_WHAT IS NEEDED_
Copy every one of the records below, line for line, without changing anything.

_AVAILABLE RECORDS_
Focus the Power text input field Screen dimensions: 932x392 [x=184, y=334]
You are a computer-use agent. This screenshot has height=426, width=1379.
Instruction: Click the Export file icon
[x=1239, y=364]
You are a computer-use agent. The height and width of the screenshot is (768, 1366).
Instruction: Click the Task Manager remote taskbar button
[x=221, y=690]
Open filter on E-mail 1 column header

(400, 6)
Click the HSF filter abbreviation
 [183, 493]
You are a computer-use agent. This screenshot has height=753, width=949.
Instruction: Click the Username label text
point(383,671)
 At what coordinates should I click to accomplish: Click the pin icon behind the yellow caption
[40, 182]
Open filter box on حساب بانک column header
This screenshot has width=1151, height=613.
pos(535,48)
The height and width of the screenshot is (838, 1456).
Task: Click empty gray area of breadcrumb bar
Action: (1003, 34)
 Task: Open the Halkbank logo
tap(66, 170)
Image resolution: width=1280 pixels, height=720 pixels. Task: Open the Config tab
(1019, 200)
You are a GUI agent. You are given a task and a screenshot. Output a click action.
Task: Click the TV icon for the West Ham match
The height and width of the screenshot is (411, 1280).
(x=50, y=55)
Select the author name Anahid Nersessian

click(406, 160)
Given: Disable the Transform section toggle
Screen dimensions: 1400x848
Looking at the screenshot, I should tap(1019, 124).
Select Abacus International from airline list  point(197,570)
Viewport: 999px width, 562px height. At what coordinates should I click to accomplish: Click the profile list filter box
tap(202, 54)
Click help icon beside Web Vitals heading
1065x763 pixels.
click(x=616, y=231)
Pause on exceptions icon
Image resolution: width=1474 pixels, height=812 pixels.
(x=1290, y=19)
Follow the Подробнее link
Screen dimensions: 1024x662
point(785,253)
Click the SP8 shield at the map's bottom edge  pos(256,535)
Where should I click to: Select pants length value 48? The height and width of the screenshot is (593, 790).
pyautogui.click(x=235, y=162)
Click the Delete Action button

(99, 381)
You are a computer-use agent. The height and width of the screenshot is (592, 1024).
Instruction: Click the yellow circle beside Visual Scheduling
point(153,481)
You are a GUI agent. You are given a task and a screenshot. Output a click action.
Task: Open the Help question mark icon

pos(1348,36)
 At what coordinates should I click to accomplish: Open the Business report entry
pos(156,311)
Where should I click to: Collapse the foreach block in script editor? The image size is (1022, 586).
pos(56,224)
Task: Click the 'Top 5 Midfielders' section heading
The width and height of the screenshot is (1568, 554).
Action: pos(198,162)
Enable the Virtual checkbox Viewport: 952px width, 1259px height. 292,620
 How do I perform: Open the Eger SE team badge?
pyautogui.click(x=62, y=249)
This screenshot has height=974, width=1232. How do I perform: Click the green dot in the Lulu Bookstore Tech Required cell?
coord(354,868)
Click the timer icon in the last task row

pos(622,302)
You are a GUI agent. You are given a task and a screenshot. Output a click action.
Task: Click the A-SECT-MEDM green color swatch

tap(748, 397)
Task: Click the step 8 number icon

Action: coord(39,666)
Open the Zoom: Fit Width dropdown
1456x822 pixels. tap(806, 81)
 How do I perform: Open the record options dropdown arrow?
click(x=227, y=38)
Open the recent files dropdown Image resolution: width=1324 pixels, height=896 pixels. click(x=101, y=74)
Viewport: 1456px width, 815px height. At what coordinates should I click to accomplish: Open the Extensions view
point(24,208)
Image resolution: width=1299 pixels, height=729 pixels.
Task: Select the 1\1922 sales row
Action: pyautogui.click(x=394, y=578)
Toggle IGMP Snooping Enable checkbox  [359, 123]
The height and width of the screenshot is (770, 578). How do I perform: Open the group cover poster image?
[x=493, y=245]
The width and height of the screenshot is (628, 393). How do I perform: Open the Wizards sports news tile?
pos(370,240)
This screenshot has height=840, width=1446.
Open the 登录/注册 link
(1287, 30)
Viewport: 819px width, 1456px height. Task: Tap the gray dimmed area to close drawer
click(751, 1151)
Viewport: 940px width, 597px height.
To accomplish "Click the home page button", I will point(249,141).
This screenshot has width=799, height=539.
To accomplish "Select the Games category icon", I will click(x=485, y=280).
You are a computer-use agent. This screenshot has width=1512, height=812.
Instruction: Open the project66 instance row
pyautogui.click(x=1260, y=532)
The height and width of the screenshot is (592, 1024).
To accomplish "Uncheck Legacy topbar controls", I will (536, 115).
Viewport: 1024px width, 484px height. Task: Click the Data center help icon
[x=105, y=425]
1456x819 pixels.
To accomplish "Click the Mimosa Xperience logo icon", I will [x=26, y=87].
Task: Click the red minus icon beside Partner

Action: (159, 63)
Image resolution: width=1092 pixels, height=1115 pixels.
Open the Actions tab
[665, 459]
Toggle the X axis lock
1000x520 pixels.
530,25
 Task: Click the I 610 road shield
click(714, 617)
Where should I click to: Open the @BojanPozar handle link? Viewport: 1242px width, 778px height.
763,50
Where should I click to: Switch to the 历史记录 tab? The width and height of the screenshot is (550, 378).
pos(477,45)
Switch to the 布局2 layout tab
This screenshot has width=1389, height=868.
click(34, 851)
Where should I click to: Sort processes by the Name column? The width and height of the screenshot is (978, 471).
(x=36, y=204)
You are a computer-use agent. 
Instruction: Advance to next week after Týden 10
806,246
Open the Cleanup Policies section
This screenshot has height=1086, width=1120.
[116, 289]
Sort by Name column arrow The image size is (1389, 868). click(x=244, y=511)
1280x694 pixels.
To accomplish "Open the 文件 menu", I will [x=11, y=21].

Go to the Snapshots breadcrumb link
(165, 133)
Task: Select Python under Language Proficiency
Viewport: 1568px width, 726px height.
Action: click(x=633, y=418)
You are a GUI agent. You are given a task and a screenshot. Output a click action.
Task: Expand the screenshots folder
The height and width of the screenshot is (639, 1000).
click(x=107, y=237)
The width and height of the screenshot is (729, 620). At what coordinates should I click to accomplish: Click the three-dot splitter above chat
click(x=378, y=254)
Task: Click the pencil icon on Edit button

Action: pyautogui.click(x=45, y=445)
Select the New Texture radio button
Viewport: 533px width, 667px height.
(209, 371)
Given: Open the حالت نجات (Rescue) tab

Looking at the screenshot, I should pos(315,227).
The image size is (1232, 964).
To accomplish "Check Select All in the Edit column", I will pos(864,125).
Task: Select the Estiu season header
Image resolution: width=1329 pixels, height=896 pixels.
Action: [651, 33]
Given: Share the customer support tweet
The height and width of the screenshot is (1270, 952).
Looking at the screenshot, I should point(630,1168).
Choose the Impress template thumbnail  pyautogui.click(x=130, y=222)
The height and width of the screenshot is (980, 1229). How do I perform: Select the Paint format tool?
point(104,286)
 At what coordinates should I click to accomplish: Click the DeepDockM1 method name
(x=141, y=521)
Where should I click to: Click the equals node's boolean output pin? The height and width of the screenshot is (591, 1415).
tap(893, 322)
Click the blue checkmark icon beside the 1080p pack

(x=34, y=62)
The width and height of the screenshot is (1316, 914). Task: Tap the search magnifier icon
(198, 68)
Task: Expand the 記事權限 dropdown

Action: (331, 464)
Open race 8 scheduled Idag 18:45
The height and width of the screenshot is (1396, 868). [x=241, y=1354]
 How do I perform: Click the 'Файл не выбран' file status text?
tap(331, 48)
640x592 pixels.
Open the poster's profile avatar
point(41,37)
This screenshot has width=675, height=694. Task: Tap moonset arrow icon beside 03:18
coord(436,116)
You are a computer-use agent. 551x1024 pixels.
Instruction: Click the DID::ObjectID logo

_ANSWER TO THIS PROBLEM_
Focus the Power text input field Screen dimensions: 932x392 [x=184, y=334]
You are a computer-use agent. This screenshot has height=426, width=1379.
Instruction: Click the Export file icon
[x=1239, y=364]
You are a computer-use agent. The height and width of the screenshot is (768, 1366).
Instruction: Click the Task Manager remote taskbar button
[x=221, y=690]
Open filter on E-mail 1 column header

(400, 6)
Click the HSF filter abbreviation
 [183, 493]
You are a computer-use agent. This screenshot has height=753, width=949.
Instruction: Click the Username label text
point(383,671)
 At what coordinates should I click to accomplish: Click the pin icon behind the yellow caption
[40, 182]
Open filter box on حساب بانک column header
This screenshot has width=1151, height=613.
pos(535,48)
The height and width of the screenshot is (838, 1456).
Task: Click empty gray area of breadcrumb bar
Action: (1003, 34)
 Task: Open the Halkbank logo
tap(66, 170)
Image resolution: width=1280 pixels, height=720 pixels. Task: Open the Config tab
(1019, 200)
You are a GUI agent. You are given a task and a screenshot. Output a click action.
Task: Click the TV icon for the West Ham match
The height and width of the screenshot is (411, 1280).
(x=50, y=55)
Select the author name Anahid Nersessian

click(406, 160)
Given: Disable the Transform section toggle
Screen dimensions: 1400x848
Looking at the screenshot, I should tap(1019, 124).
Select Abacus International from airline list  point(197,570)
Viewport: 999px width, 562px height. At what coordinates should I click to accomplish: Click the profile list filter box
tap(202, 54)
Click help icon beside Web Vitals heading
1065x763 pixels.
click(x=616, y=231)
Pause on exceptions icon
Image resolution: width=1474 pixels, height=812 pixels.
(x=1290, y=19)
Follow the Подробнее link
Screen dimensions: 1024x662
point(785,253)
Click the SP8 shield at the map's bottom edge  pos(256,535)
Where should I click to: Select pants length value 48? The height and width of the screenshot is (593, 790).
pyautogui.click(x=235, y=162)
Click the Delete Action button

(99, 381)
You are a computer-use agent. The height and width of the screenshot is (592, 1024).
Instruction: Click the yellow circle beside Visual Scheduling
point(153,481)
You are a GUI agent. You are given a task and a screenshot. Output a click action.
Task: Open the Help question mark icon

pos(1348,36)
 At what coordinates should I click to accomplish: Open the Business report entry
pos(156,311)
Where should I click to: Collapse the foreach block in script editor? The image size is (1022, 586).
pos(56,224)
Task: Click the 'Top 5 Midfielders' section heading
The width and height of the screenshot is (1568, 554).
Action: pos(198,162)
Enable the Virtual checkbox Viewport: 952px width, 1259px height. 292,620
 How do I perform: Open the Eger SE team badge?
pyautogui.click(x=62, y=249)
This screenshot has height=974, width=1232. How do I perform: Click the green dot in the Lulu Bookstore Tech Required cell?
coord(354,868)
Click the timer icon in the last task row

pos(622,302)
You are a GUI agent. You are given a task and a screenshot. Output a click action.
Task: Click the A-SECT-MEDM green color swatch

tap(748, 397)
Task: Click the step 8 number icon

Action: coord(39,666)
Open the Zoom: Fit Width dropdown
1456x822 pixels. tap(806, 81)
 How do I perform: Open the record options dropdown arrow?
click(x=227, y=38)
Open the recent files dropdown Image resolution: width=1324 pixels, height=896 pixels. click(x=101, y=74)
Viewport: 1456px width, 815px height. At what coordinates should I click to accomplish: Open the Extensions view
point(24,208)
Image resolution: width=1299 pixels, height=729 pixels.
Task: Select the 1\1922 sales row
Action: pyautogui.click(x=394, y=578)
Toggle IGMP Snooping Enable checkbox  [359, 123]
The height and width of the screenshot is (770, 578). How do I perform: Open the group cover poster image?
[x=493, y=245]
The width and height of the screenshot is (628, 393). How do I perform: Open the Wizards sports news tile?
pos(370,240)
This screenshot has height=840, width=1446.
Open the 登录/注册 link
(1287, 30)
Viewport: 819px width, 1456px height. Task: Tap the gray dimmed area to close drawer
click(751, 1151)
Viewport: 940px width, 597px height.
To accomplish "Click the home page button", I will point(249,141).
This screenshot has width=799, height=539.
To accomplish "Select the Games category icon", I will click(x=485, y=280).
You are a computer-use agent. This screenshot has width=1512, height=812.
Instruction: Open the project66 instance row
pyautogui.click(x=1260, y=532)
The height and width of the screenshot is (592, 1024).
To accomplish "Uncheck Legacy topbar controls", I will (536, 115).
Viewport: 1024px width, 484px height. Task: Click the Data center help icon
[x=105, y=425]
1456x819 pixels.
To accomplish "Click the Mimosa Xperience logo icon", I will [x=26, y=87].
Task: Click the red minus icon beside Partner

Action: (159, 63)
Image resolution: width=1092 pixels, height=1115 pixels.
Open the Actions tab
[665, 459]
Toggle the X axis lock
1000x520 pixels.
530,25
 Task: Click the I 610 road shield
click(714, 617)
Where should I click to: Open the @BojanPozar handle link? Viewport: 1242px width, 778px height.
763,50
Where should I click to: Switch to the 历史记录 tab? The width and height of the screenshot is (550, 378).
pos(477,45)
Switch to the 布局2 layout tab
This screenshot has width=1389, height=868.
click(34, 851)
Where should I click to: Sort processes by the Name column? The width and height of the screenshot is (978, 471).
(x=36, y=204)
You are a computer-use agent. 
Instruction: Advance to next week after Týden 10
806,246
Open the Cleanup Policies section
This screenshot has height=1086, width=1120.
[116, 289]
Sort by Name column arrow The image size is (1389, 868). click(x=244, y=511)
1280x694 pixels.
To accomplish "Open the 文件 menu", I will [x=11, y=21].

Go to the Snapshots breadcrumb link
(165, 133)
Task: Select Python under Language Proficiency
Viewport: 1568px width, 726px height.
Action: click(x=633, y=418)
You are a GUI agent. You are given a task and a screenshot. Output a click action.
Task: Expand the screenshots folder
The height and width of the screenshot is (639, 1000).
click(x=107, y=237)
The width and height of the screenshot is (729, 620). At what coordinates should I click to accomplish: Click the three-dot splitter above chat
click(x=378, y=254)
Task: Click the pencil icon on Edit button

Action: pyautogui.click(x=45, y=445)
Select the New Texture radio button
Viewport: 533px width, 667px height.
(209, 371)
Given: Open the حالت نجات (Rescue) tab

Looking at the screenshot, I should pos(315,227).
The image size is (1232, 964).
To accomplish "Check Select All in the Edit column", I will pos(864,125).
Task: Select the Estiu season header
Image resolution: width=1329 pixels, height=896 pixels.
Action: [651, 33]
Given: Share the customer support tweet
The height and width of the screenshot is (1270, 952).
Looking at the screenshot, I should point(630,1168).
Choose the Impress template thumbnail  pyautogui.click(x=130, y=222)
The height and width of the screenshot is (980, 1229). How do I perform: Select the Paint format tool?
point(104,286)
 At what coordinates should I click to accomplish: Click the DeepDockM1 method name
(x=141, y=521)
Where should I click to: Click the equals node's boolean output pin? The height and width of the screenshot is (591, 1415).
tap(893, 322)
Click the blue checkmark icon beside the 1080p pack

(x=34, y=62)
The width and height of the screenshot is (1316, 914). Task: Tap the search magnifier icon
(198, 68)
Task: Expand the 記事權限 dropdown

Action: (331, 464)
Open race 8 scheduled Idag 18:45
The height and width of the screenshot is (1396, 868). [x=241, y=1354]
 How do I perform: Click the 'Файл не выбран' file status text?
tap(331, 48)
640x592 pixels.
Open the poster's profile avatar
point(41,37)
This screenshot has width=675, height=694. Task: Tap moonset arrow icon beside 03:18
coord(436,116)
You are a computer-use agent. 551x1024 pixels.
Instruction: Click the DID::ObjectID logo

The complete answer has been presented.